Instruções →
**1.** De acordo com o texto sobre a luta marajoara, em qual festa essa luta pode ser apreciada?
**2.** Prossiga com o texto sobre a luta marajoara a partir da última frase apresentada.

Texto apresentado →

........

11 de novembro de 2024
Luta marajoara: uma luta genuinamente brasileira
De origem do Arquipélago do Marajó, a luta consiste num confronto entre dois lutadores que objetivam derrubar seu oponente de costas no chão
Luta Brasileira
6 de janeiro de 2021
Por Dr. Marcelo Moreira Antunes, Dr. Claudio Joaquim Borba-Pinheiro e Dr. Ítalo Lopes Campos
Curitiba (PR)
O Brasil é conhecido mundialmente pela sua diversidade cultural. Nos quatro cantos de seu território, diferentes manifestações podem ser encontradas, frutos dessa multiplicidade resultante de diferentes etnias, nacionalidades e miscigenação que caracterizam o povo brasileiro. Seja nas artes, na música, na gastronomia, na linguagem, nas festas ou na maneira de se vestir, a cultura brasileira ainda esconde surpresas a serem descobertas. Assim também é nas práticas corporais, especificamente nas lutas.
As lutas brasileiras, ou modalidades de combate corporal, manifestam-se de várias formas em diversas localidades do território nacional. Dentre as mais conhecidas, encontramos a capoeira e, entre as pouco conhecidas, as lutas indígenas e a própria luta marajoara. Diferente das demais manifestações – como a capoeira, encontrada em muitas cidades do País, e as lutas indígenas, cujas variações dependem de etnia e localidade –, a luta marajoara é endêmica em algumas regiões do Arquipélago do Marajó.
Diante de um cenário emoldurado por belezas naturais deslumbrantes ainda pouco conhecido pela grande maioria dos brasileiros, a luta marajoara vem sendo praticada mais frequentemente em alguns dos municípios do arquipélago, como Soure, Salvaterra, Ponta de Pedras, Breves e Cachoeira do Arari, no Estado do Pará. Essa luta, considerada uma tradicional manifestação cultural da região, está intimamente ligada à religiosidade local e pode ser apreciada na festa do Glorioso São Sebastião, a qual ocorre todo ano sempre no mês de janeiro. Considerando sua importância, o IPHAN a reconheceu como elemento cultural tradicional imaterial ligado à festa do Glorioso São Sebastião.
Ainda assim, sua origem é pouco estudada e continua longe do consenso entre praticantes, aficionados e pesquisadores da modalidade. Todavia, o que se pode afirmar com certo nível de assertividade é que a luta marajoara surgiu nas fazendas de gado do interior da ilha como forma de aquecer o corpo para o banho nas águas frias dos rios da região após um dia de trabalho com o rebanho bovino. Neste contexto, tornou-se uma atividade de lazer para os nativos. Cabe destacar que, durante as observações e estudos realizados acerca da luta marajoara, não houve indícios de caracterização de luta marcial em sua origem.

........

Dados brutos →
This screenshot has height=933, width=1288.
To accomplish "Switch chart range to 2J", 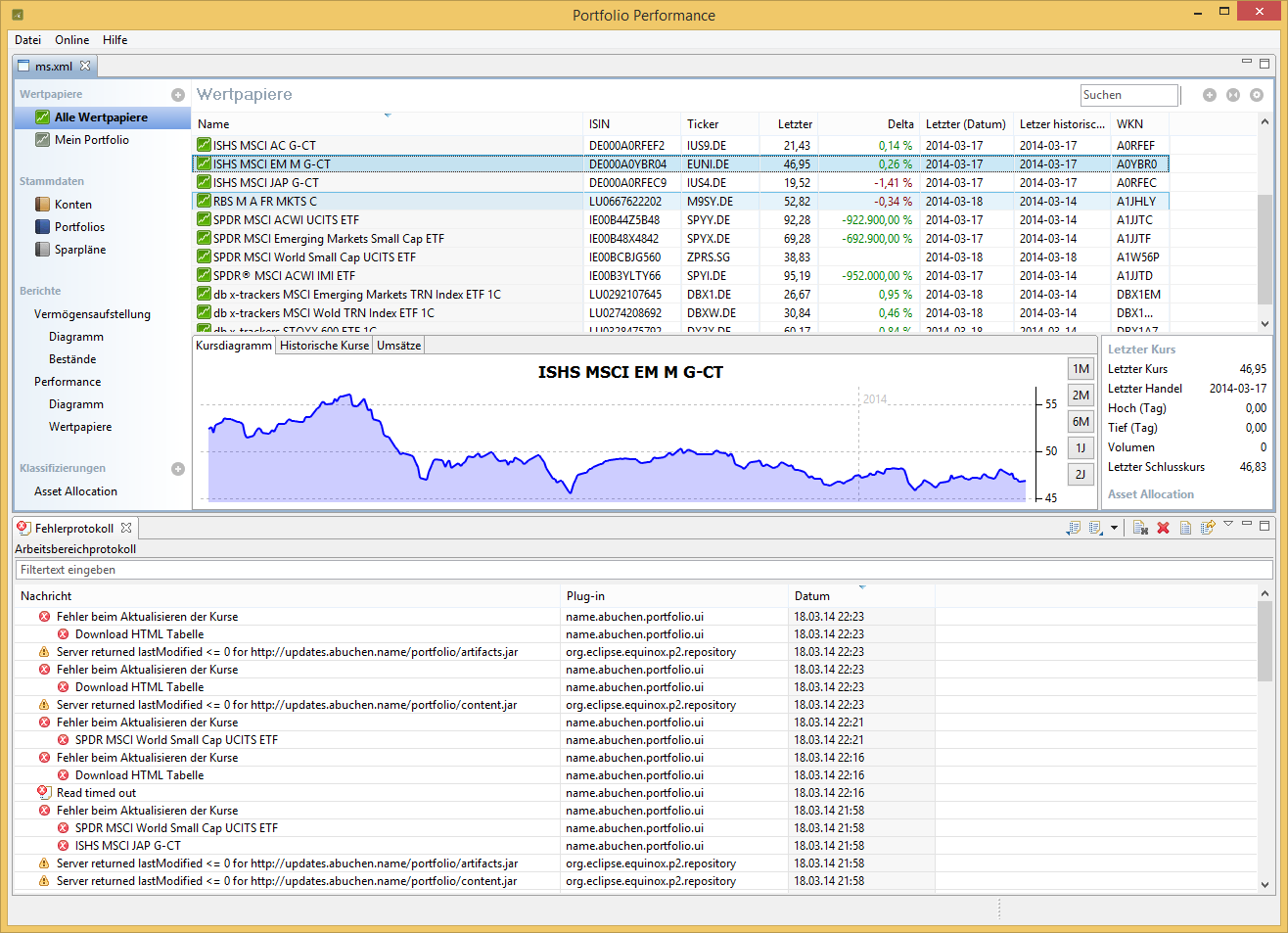I will point(1081,474).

........

Respostas →
**1.** Na festa do Glorioso São Sebastião, que ocorre todo ano no mês de janeiro.

**2.**
Princípios da luta marajoara
A luta caracteriza-se por ser um confronto entre dois lutadores que objetivam derrubar seu oponente de costas no chão. Pode ocorrer nas areias das praias ribeirinhas, na terra, grama ou lama dentro dos currais. Nesse último local é que se consolidou um dos nomes da luta marajoara, também conhecida na região por lambuzada, que faz alusão à ação de sujar as costas do oponente com a lama do curral, lançando-o com o dorso nesse terreno. As técnicas são objetivas e simples, visando apenas a derrubar o oponente. Para isso, são utilizados recursos como agarrar, puxar, empurrar, desequilibrar e projetar o lutador. Os nomes das técnicas são peculiares e fazem referência à cultura local, como cabeçada, lambada, calçada, desgalhada, boi laranjeira, rasteira, espalhada, recalcada, baiana, escora e gratuita.
Existem ainda práticas que oferecem riscos de lesão séria aos lutadores, como a enfincada e a recolhida. Ambas foram excluídas das competições por esse motivo, adequando a luta a um processo de esportivização que ganha força na região e agora se consolida com a fundação e o registro da Federação Paraense de Luta Marajoara no dia 29 de setembro de 2020. Trata-se de uma iniciativa local que reflete a importância e o valor da modalidade para a região e o seu visível processo de legitimação esportiva e social.
Em síntese, toda a dinâmica da luta marajoara deve suceder-se em três momentos, que correspondem ao início da luta (preparação), aplicação das principais técnicas utilizadas para derrubar o oponente (desequilibrar) e ao desfecho da luta (encostamento no solo).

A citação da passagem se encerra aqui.